The Underlying Story
A guy purchased car insurance through GEICO. His policy provided for $100,000 in bodily injury coverage. As a reminder, bodily injury coverage or BI, is the available insurance to pay the other party if you are at fault for an accident.
Well the GEICO insured caused an accident and killed the other driver. The other driver had a wife and 3 children, so the claim was certainly worth more than $100,000.
The lawyer for the other driver contacted GEICO immediately and requested that GEICO’s insured provide some financial information and provide a statement, so the lawyer could find out if there were any other insurances available to compensate the Estate of the person who died. The GEICO adjuster dropped the ball, did not timely communicate the request to the GEICO insured, and he ended up getting sued.
The Legal Battle
The GEICO insured gets sued and there is an excess judgment. The Estate of the Decedent brings a bad faith claim against GEICO. The jury finds that GEICO acted in bad faith and awarded over $9 million to the Estate. GEICO appeals the case and the Court of Appeals overturns the verdict, and said GEICO didn’t act perfectly, but GEICO’s inaction wasn’t in bad faith.
The Estate didn’t like the appellate court ruling so it files for the Florida Supreme Court to review the matter.
The Florida Supreme Court Ruling
A divided Florida Supreme Court reinstated the verdict for the Estate. What is important about this ruling is some of the statements about an insurance company’s relationship with its policy holders.

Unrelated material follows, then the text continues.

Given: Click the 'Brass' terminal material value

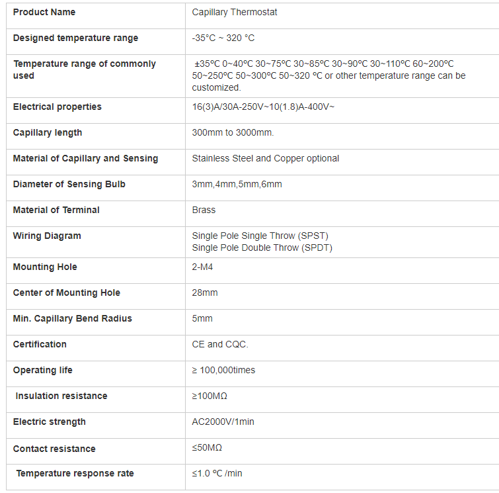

Here are some of the statements:
An insured pays its insurance premiums with the expectation that the insurer will act in good faith in the investigation, handling and settling of claims brought against its insured.
Bad faith law is designed to protect insureds who have paid their premiums and fulfilled their contractual obligations.
The insurer has a duty to use the same degree of care and diligence as a person of ordinary care and prudence should exercise in the management of its own business.
The insurer has to act in good faith.
The good faith duty obligates the insurer to advise the insured of settlement opportunities, to advise as to the probable outcome of the litigation, to warn of the possibility of an excess judgment, and to advise the insured of any steps he might take to avoid same.
An insurer owes a fiduciary duty to act in the insured’s best interests.
The Supreme Court Commented on the Evidence against GEICO and said:
GEICO failed to act as if the financial exposure to Harvey (its insured) was a ticking financial time bomb.
GEICO completely dropped the ball and failed to fulfill its obligation to Harvey to “use the same degree of care and diligence as a person of ordinary care and prudence should exercise in the management of his own business.
Instead of doing everything possible to facilitate settlement negotiations, GEICO’s claims adjuster… was a considerable impediment.
This may have been an isolated instance on GEICO’s part. GEICO has grown and taken up a greater market share of the auto insurance business in recent years. As consumers we are always conscious of price. GEICO’s advertisements have always been based on price. Typically, the advertisement will say something like “spend 15 minutes” and save…
Price is important when making your insurance purchases, but we purchase insurance for protection if the need arises. At least in this case, GEICO did not protect its insured.